In any successful negotiation, the seller needs to think from both sides of the deal. Shift your perception from seller to buyer- if you were a buyer looking to acquire a business in this niche, what traits you would look for and reasons why you want to buy this business.
Now that you have the list from sideshow many of the requirements from a buyer do your business satisfy? The more ticks you can have the better are your chances of selling the business at a profitable price.
If you don’t have all the needs of a buyer matched, what can you do to satisfy these needs without much financial investment?
For any business location is key for generating potential sales, how is your business located geographically. Are you located in an area where there is a low crime, high visibility, good per-household income?
How about the lease, do you have a special discount with the owner?
Note down all the positive traits your business have over your competition.

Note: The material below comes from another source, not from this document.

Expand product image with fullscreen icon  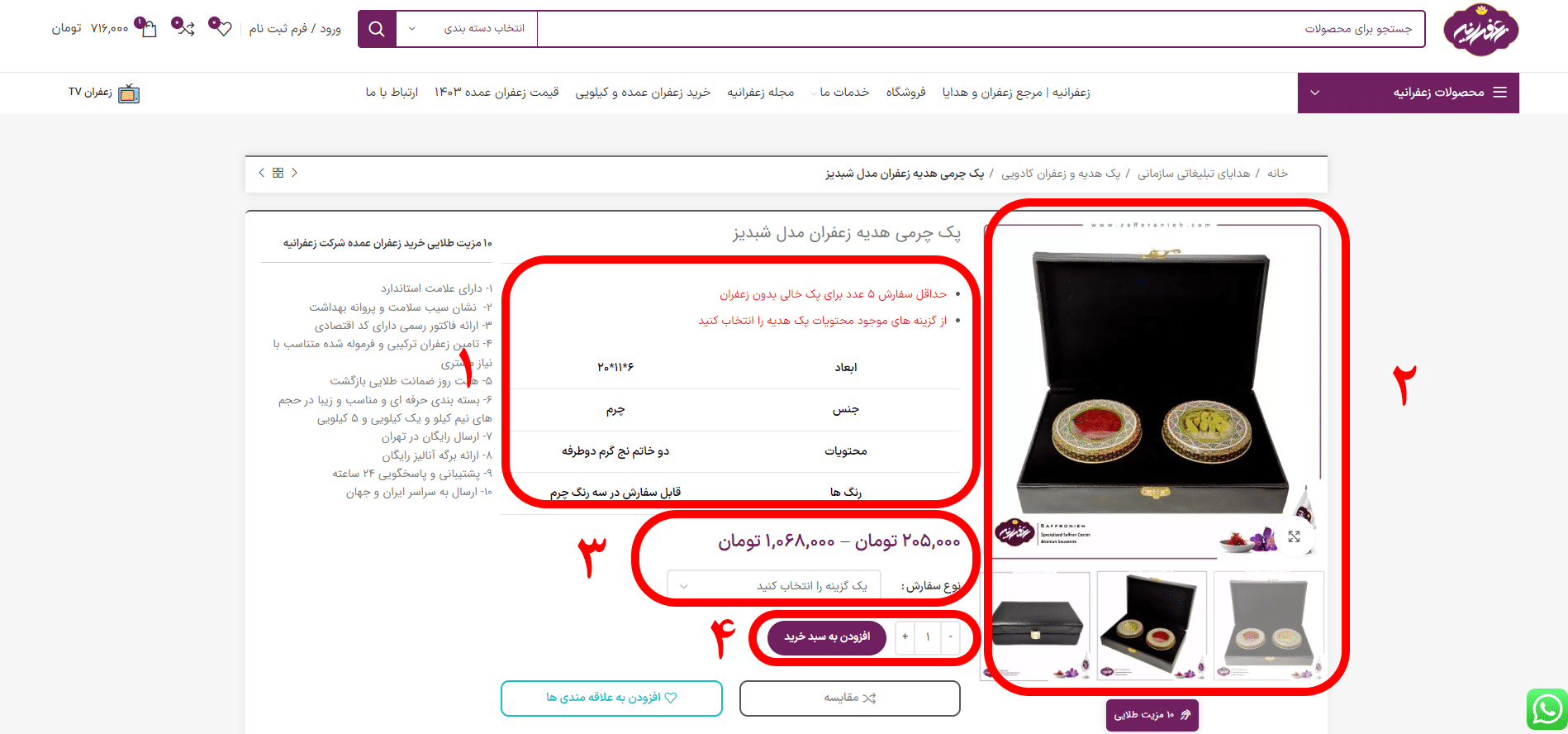click(1294, 536)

Sometimes having a new infrastructure gives required boost your business needs, check with your council if there any major projects coming around your area. A potential local development, not only increases the local population but also increases perceived value of the business.
List out all the customers you have, the bigger the better, highlighting all the diamond customers that your business serves. When disclosing your customer list be careful in disclosing more than required at earlier stages of the deal.

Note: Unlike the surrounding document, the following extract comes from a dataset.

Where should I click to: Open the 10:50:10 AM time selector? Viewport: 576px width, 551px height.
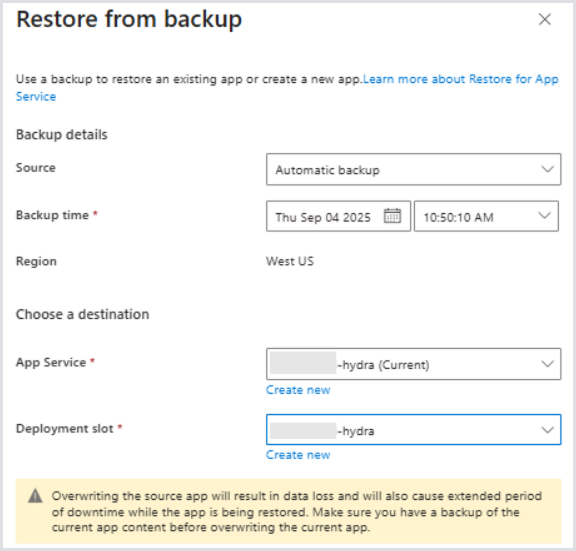click(x=486, y=216)
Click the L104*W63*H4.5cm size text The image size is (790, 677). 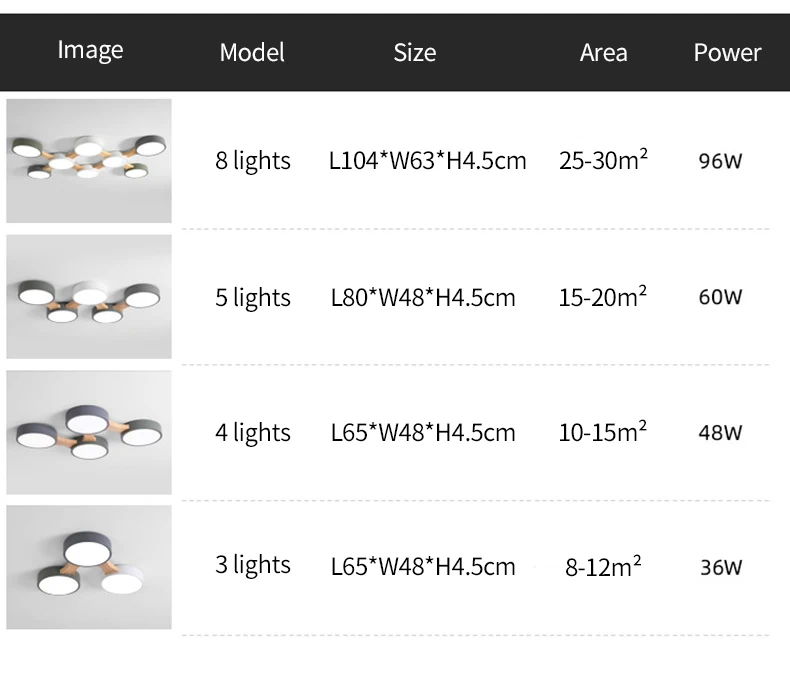pos(427,161)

All businesses have potential opportunities to expand the business, and not all can be explored by anyone. If you list out the potential opportunities that can be explored to increase revenue, that will give you an edge over your competitors.
Buyers are also investing money on the potential that the business has, present income + potential future income determines the price investor is willing to pay.
Taxes, Depreciation and Amortization.
Your earnings and tax history is a source of building confidence for buyer, it is a legitimate certification of all the claims that you highlight above. This is not something that you can achieve in a month, this is a result of best accounting practises followed over years, ask your tax agent to add detail supplement at each section as you file out tax returns/depreciation.
Timing is everything
The effectiveness of timing should not be underestimated, every business has cycles, up season and a down season. You need to gauge the potential loss of revenue selling it before up season compared to down season …. And vice versa.
There are many traits and tips you can do to bring your business into limelight. If preparing your business for sale is one side of the coin there is the other side of you preparing mentally for the deal. If possible hire a negotiator to complete the deal or sharpen your skills in closing off the deal.